Hey – this is a really reasonable ask (though your particular situation sounds like a frustrating experience!) @cluhmann and I were just talking about this sort of “warm start” checkpointing. If you save (for each chain!)

  • The mass matrix
  • The step size
  • The last position

you should be able to resume sampling.

I work more in JAX now, and Welcome to Blackjax! is probably what I would reach for to implement this initially.

Specifically, something like https://blackjax-devs.github.io/sampling-book/models/change_of_variable_hmc.html:

warmup = blackjax.window_adaptation(blackjax.nuts, joint_logdensity)

# we use 4 chains for sampling
n_chains = 4
rng_key, init_key, warmup_key = jax.random.split(rng_key, 3)
init_keys = jax.random.split(init_key, n_chains)
init_params = jax.vmap(init_param_fn)(init_keys)

@jax.vmap
def call_warmup(seed, param):
    (initial_states, tuned_params), _ = warmup.run(seed, param, 1000)
    return initial_states, tuned_params

warmup_keys = jax.random.split(warmup_key, n_chains)
initial_states, tuned_params = jax.jit(call_warmup)(warmup_keys, init_params)

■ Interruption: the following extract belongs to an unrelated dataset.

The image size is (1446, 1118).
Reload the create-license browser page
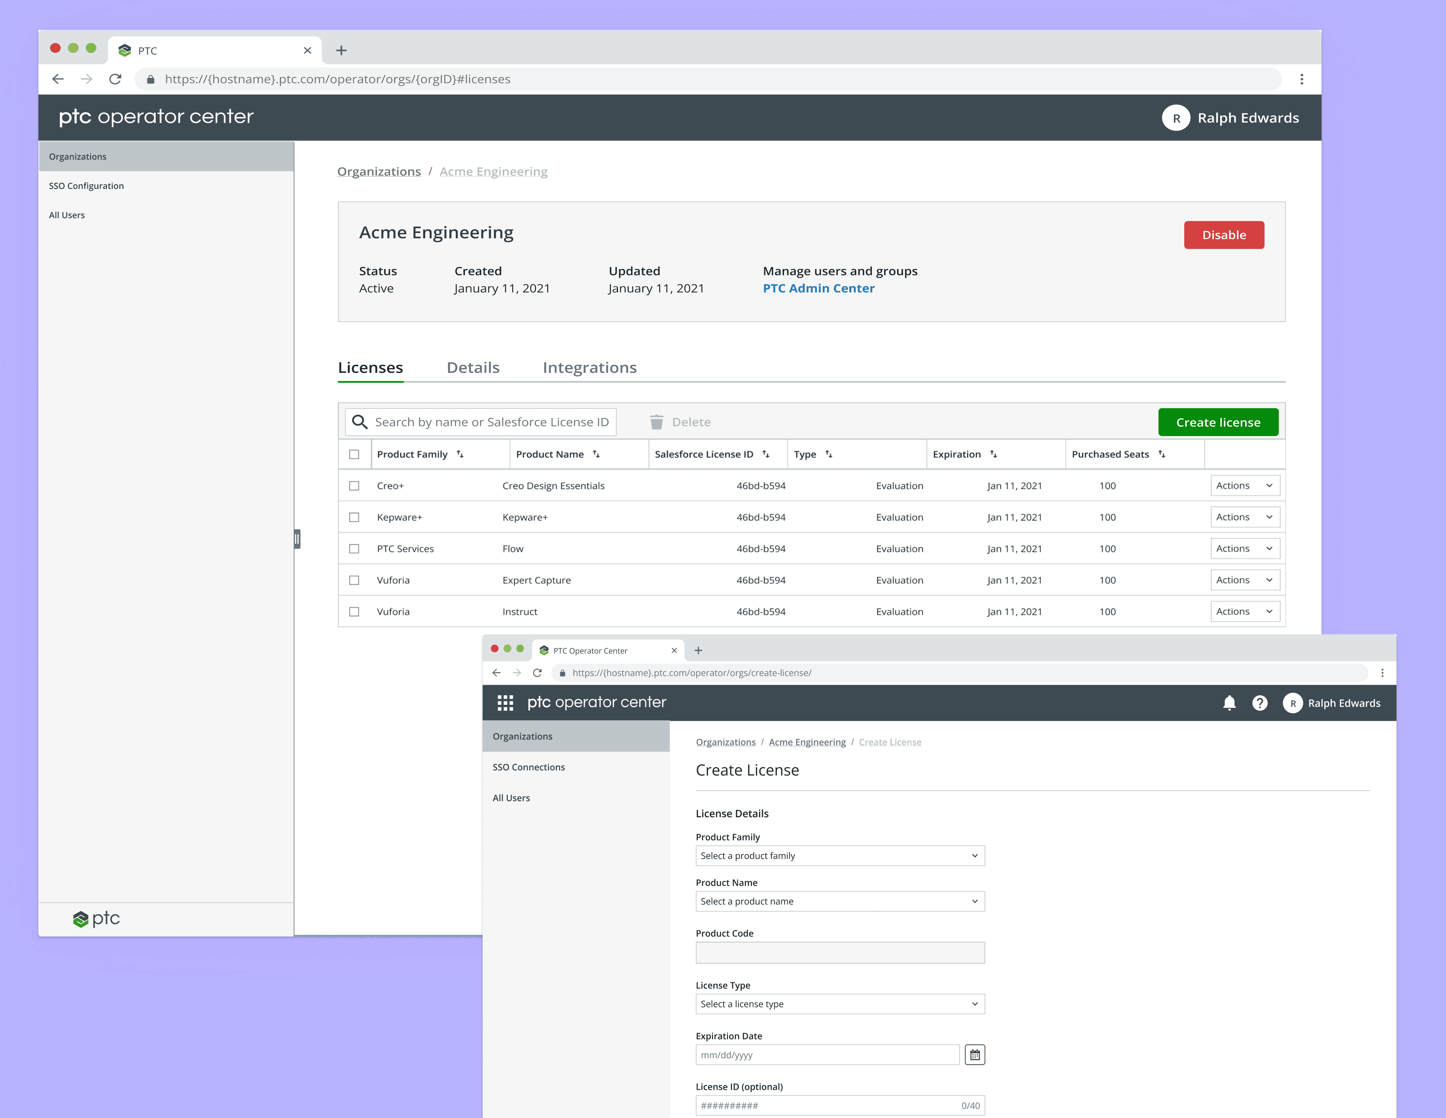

The tuned_params will have the mass matrix and step size. Then (from the same linked page)

n_samples = 1000
rng_key, sample_key = jax.random.split(rng_key)
states, infos = inference_loop_multiple_chains(
    sample_key, initial_states, tuned_params, joint_logdensity, n_samples, n_chains
)

You would want to save the most recent states that were sampled (using something like jax.tree.map(lambda x: x[-1], states)), but note that tuned_params no longer changes.

1 Like